:: Extract ::
......

Hart's call triggered the biggest celebration in Philadelphia sports history. More than two million people attended the parade celebrating the Flyers' win.

His signature goal call was:

He shoots, he scores, for a case of Tastykake!

Tasty Baking Company was (and still is as of 2024) a Philadelphia Flyers sponsor and awards a case of their desserts whenever a Flyers' player scores. The cases are usually given to charity in the player's name.

In the early 1980s, he was also one of the voices of the NHL on USA. His signature phrase, which he used at the end of games, was "Good night and good hockey!" Hart succeeded Hall of Famer Roy Shudt as the announcer at Brandywine Raceway in Wilmington, Delaware, in 1984. He called the horse races there until the track closed in 1989.

......

:: Listed entries ::
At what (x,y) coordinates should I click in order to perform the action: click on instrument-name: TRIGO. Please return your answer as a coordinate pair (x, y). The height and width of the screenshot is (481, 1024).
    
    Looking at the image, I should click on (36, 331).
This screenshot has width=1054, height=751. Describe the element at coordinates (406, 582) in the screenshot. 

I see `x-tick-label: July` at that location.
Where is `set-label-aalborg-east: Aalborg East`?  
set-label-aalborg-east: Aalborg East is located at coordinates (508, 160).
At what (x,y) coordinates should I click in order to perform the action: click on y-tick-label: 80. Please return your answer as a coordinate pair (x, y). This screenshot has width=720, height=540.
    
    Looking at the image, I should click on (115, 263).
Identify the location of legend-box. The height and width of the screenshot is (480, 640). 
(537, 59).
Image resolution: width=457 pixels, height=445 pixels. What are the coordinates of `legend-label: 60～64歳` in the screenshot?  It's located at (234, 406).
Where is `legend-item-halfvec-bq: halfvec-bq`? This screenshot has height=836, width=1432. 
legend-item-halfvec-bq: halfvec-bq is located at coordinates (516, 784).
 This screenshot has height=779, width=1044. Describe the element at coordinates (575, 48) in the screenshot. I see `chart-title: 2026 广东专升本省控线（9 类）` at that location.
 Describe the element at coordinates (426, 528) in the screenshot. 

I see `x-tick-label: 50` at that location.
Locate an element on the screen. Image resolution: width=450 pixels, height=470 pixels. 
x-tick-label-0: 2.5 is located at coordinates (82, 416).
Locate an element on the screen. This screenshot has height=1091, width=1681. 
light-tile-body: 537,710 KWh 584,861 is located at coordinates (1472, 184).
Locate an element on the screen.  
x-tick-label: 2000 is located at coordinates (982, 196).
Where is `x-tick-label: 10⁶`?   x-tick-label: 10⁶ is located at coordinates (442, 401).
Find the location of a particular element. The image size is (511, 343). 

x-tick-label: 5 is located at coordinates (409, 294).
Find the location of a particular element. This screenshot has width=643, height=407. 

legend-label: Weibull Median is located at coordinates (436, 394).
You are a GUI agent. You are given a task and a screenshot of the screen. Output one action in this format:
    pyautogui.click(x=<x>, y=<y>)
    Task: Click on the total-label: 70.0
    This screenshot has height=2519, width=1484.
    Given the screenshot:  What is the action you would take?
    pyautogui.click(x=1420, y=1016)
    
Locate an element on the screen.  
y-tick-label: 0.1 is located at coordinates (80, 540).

......

:: Problem A ::
Mark each statement yes or no according to the Hart passage, and quote the words that settle it: (i) More than two million people attended the parade for the Flyers' win. (ii) Hart called the races at Brandywine Raceway until 1984. (iii) The Tastykake cases usually go to the players themselves.
:: Problem B ::
Quote the Hart passage word for word, starting at "Tasty Baking Company" and ending at "closed in 1989.".
The records stand apart from the Hart passage.

:: Task response A ::
(i) Yes: "More than two million people attended the parade celebrating the Flyers' win."
(ii) No: "He called the horse races there until the track closed in 1989."
(iii) No: "The cases are usually given to charity in the player's name."

:: Task response B ::
Tasty Baking Company was (and still is as of 2024) a Philadelphia Flyers sponsor and awards a case of their desserts whenever a Flyers' player scores. The cases are usually given to charity in the player's name.

In the early 1980s, he was also one of the voices of the NHL on USA. His signature phrase, which he used at the end of games, was "Good night and good hockey!" Hart succeeded Hall of Famer Roy Shudt as the announcer at Brandywine Raceway in Wilmington, Delaware, in 1984. He called the horse races there until the track closed in 1989.